Oregon militants who seized wildlife refuge are acquitted in surprise verdict
A US federal court jury on Thursday acquitted anti-government militant leader Ammon Bundy and six followers of conspiracy charges stemming from their role in the armed takeover of a US wildlife centre in Oregon earlier this year.
Bundy and others, including his brother and co-defendant Ryan Bundy, cast the 41-day occupation of the Malheur National Wildlife Refuge as a legitimate and patriotic act of civil disobedience. Prosecutors called it a lawless scheme to seize federal property by force.
In an emotional climax to the trial in US District Court in Portland, Ammon Bundy’s lawyer, Marcus Mumford, was tackled to the floor by US marshals as he became involved in a heated verbal exchange with the judge over the terms of his client’s release.
Moments earlier, gasps of astonishment rose from the packed courtroom. Attorneys exchanged looks of excitement with the defendants, then hugged their clients as the not-guilty verdicts were read. Family members and supporters of the accused erupted in jubilation.

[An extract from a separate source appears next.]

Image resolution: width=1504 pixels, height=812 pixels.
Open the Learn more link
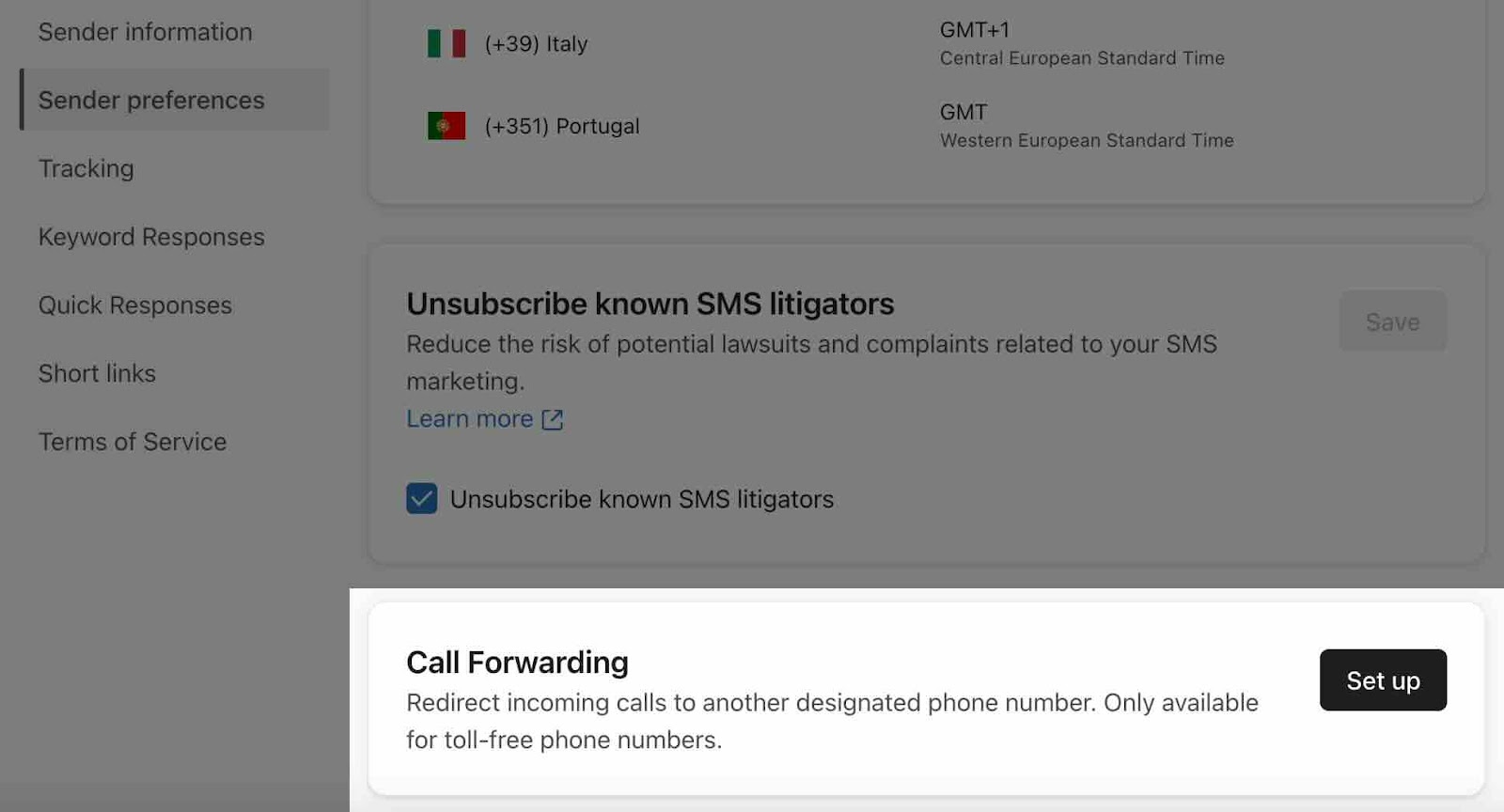(x=471, y=418)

Outside the courthouse, supporters celebrated by shouting “Hallelujah” and reading passages from the US Constitution. One man road his horse, named Lady Liberty, in front of the courthouse carrying an American flag.
The verdict came hours after a newly reconstituted jury, with an alternate seated to replace one panelist dismissed over questions of bias on Wednesday, renewed deliberations in the case. Jurors previously had deliberated over three days.
The 12-member panel found the Bundy brothers and their four co-defendants - three men and a woman - not guilty of the most serious charge, conspiracy to impede federal officers through intimidation, threats or force.
That charge alone carried a maximum penalty of six years in prison.
The defendants also were unanimously acquitted of illegal possession of firearms in a federal facility and of theft of government property, except in the case of Ryan Bundy, for whom jurors deadlocked on the charge of theft.
During the takeover and at trial, the occupiers said they acted out of solidarity with two Oregon ranchers they believed were unfairly treated in an arson case and to protest their larger grievances against federal control over millions of acres of public lands in the West.
The standoff led to the shooting death of one protester by police and left parts of the refuge badly damaged.
While a number of self-styled militia groups had rallied to Bundy’s cause, the occupation generated little sympathy from authorities in nearby Harney County. The sheriff called on the group to end its siege peacefully just after three days, telling them, “It’s time for you to leave our community.”
As the protest wore on, the occupiers drew ridicule on social media and anonymous deliveries of sex toys, glitter and nail polish at the compound.
More than two dozen people, in all, have been criminally charged in the Malheur occupation, and a second group of defendants is due to stand trial in February.
The Bundy brothers still face assault, conspiracy and other charges stemming from a separate armed standoff in 2014 at the Nevada ranch of their father, Cliven Bundy.
Mumford told reporters after his courtroom scuffle that he believed Ammon and Ryan Bundy would remain in custody for the time being but may be transferred to Nevada.
Four co-defendants were free on their own recognizance during the trial. A fifth, David Fry, the last of the occupiers to surrender in February, was expected to be released soon.